The truth is that the husband already knew all these things because the woman did not stop saying them since she told him about the adventure. But what she had to understand was that the husband needed time to process what had happened and how he felt about it. He could not quickly accept it due to the fact that the wife wanted this to happen. She needed to wonder how she would respond if he were the one to cheat on her. She told me, “She would be devastated, but I think she would support it and figure it out. I wouldn’t just walk away.”

While I thought the wife was honest about it, it’s really impossible to know how she’ll respond until she’s actually in the situation. Everyone is different, but learning that the person you love and trust the most in the world has betrayed you can result in the worst kind of pain imaginable. It is very normal and understandable that this news leaves you stunned and that you need some time alone to fix things.

The best strategy you can take if you want to get your husband back after he cheated on you is gradual: The first thing I advised the wife was to tone down her desperation. It wasn’t fair for her to try to blame or pressure her husband. She deserved whatever time she needed and no one could blame him for feeling that way. I suggested that the next time the wife approached her, she try a different touch.

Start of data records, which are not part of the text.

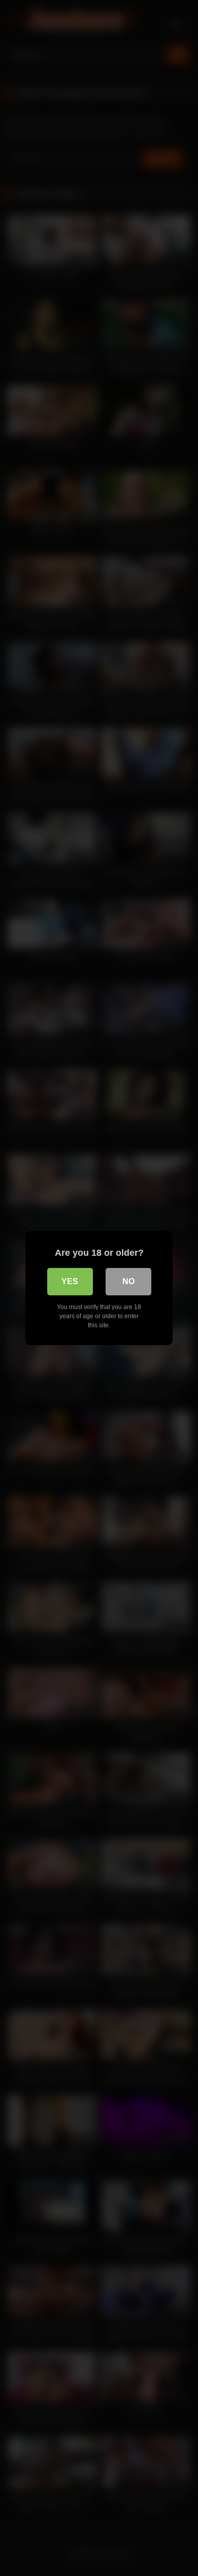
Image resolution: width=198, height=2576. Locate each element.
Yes (69, 1281)
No (128, 1281)
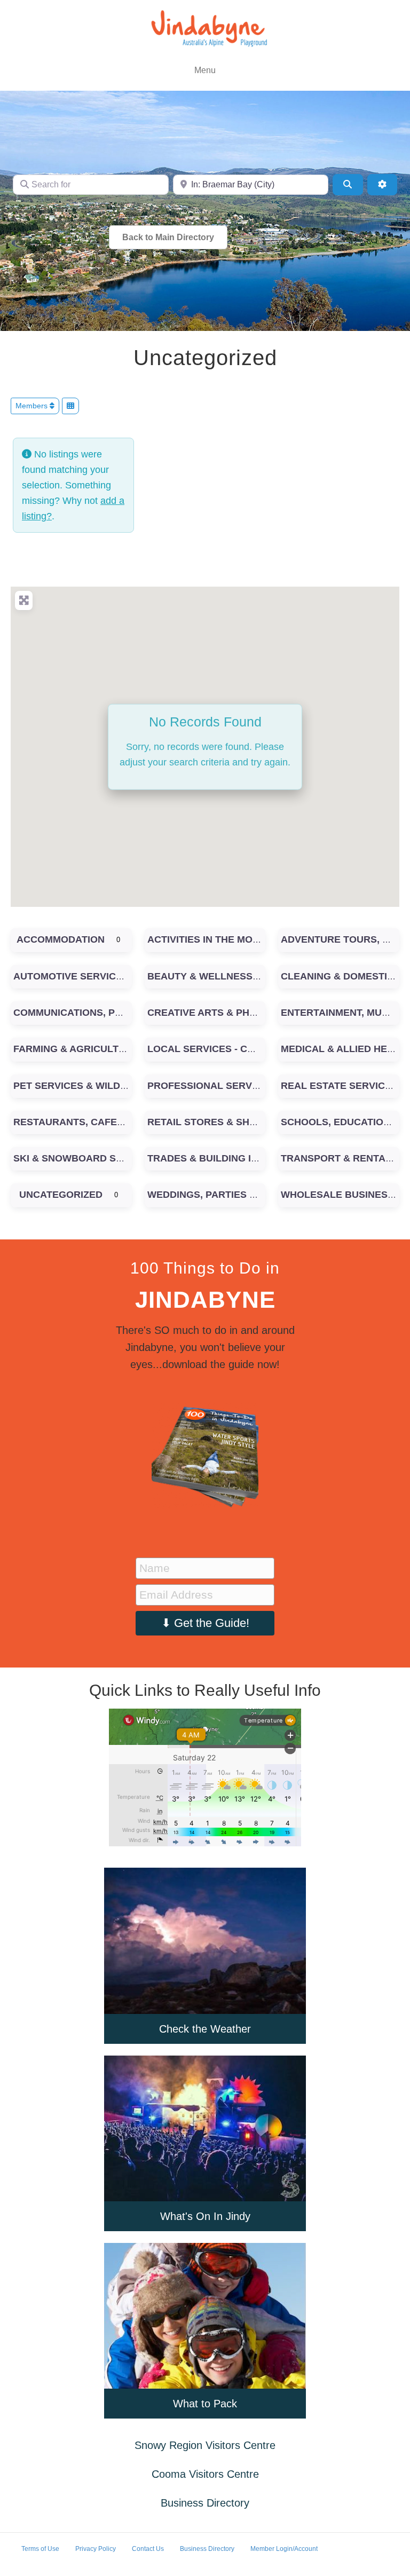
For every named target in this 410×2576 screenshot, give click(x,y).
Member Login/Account (284, 2549)
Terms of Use (40, 2549)
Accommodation (61, 939)
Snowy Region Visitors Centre (205, 2445)
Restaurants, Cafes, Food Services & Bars (130, 1122)
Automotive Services (71, 976)
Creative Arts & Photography (229, 1012)
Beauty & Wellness (200, 976)
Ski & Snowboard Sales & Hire (95, 1158)
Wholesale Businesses (344, 1194)
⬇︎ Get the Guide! (205, 1623)
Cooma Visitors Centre (205, 2474)
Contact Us (148, 2549)
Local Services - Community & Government (264, 1049)
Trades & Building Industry (222, 1158)
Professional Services (210, 1085)
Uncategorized (60, 1194)
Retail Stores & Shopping (217, 1122)
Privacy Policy (95, 2549)
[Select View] (70, 406)
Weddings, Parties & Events (222, 1194)
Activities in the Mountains (221, 939)
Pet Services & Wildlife (77, 1085)
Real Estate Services (339, 1085)
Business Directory (205, 2503)
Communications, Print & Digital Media (117, 1012)
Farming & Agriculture (76, 1049)
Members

Instead of the usual way you made desperate promises and pleas for compromise, you might consider offering patience and support instead. Next time, she might want to say something like, “You have every right to have doubts and resentments. I don’t blame you in the least. This was totally my fault and I’m totally responsible. One day, if you decide to allow it, I’d be more than happy too.” willing to be responsible for fixing the situation that only I have created. I won’t push you. I just want you to be happy again one day. It was in no way your fault or not. You deserve some of this. But, I don’t want you to know that in no way does this alter how I feel about you or our marriage. But where we go from here is not up to me. I will support you in whatever you decide to do. I would be more than willing to go to therapy or just back off and let you have some time. Whatever you need from me, all you have to do is ask me.”

This strategy is much better in many ways. It comes from a place of love and patience rather than a place of pressure and desperation and shows that you have your best interest at heart. Often the husband will begin to wonder why you are holding back and may become a little more receptive as a result. At this point, she should allow him to take the lead and indicate how she wants to proceed. In the meantime, you can behave with dignity, grace and respect. And always remember that her husband knows that people can and do say anything when the stakes are so high. Therefore, they will often watch and wait over time. In the long run, it is actions and not words that matter.

I can honestly tell you that when my husband was cheating on me, there were days when I was certain a divorce was imminent. In my opinion, this was a deal breaker for me and just watching it made my stomach turn. But over a gradual period of time, he patiently and kindly endured. He didn’t rush me. He wanted to help me. Over time, I came to learn that he was sincere and that he was truly sorry. This was not possible at first, but in the months that followed, my feelings changed.

Sometimes you have to let time work for you and not against you and you have to show your spouse that you will offer him what he needs from you when he needs it. Beyond this, the rest is really up to them, but their actions can greatly influence their decisions.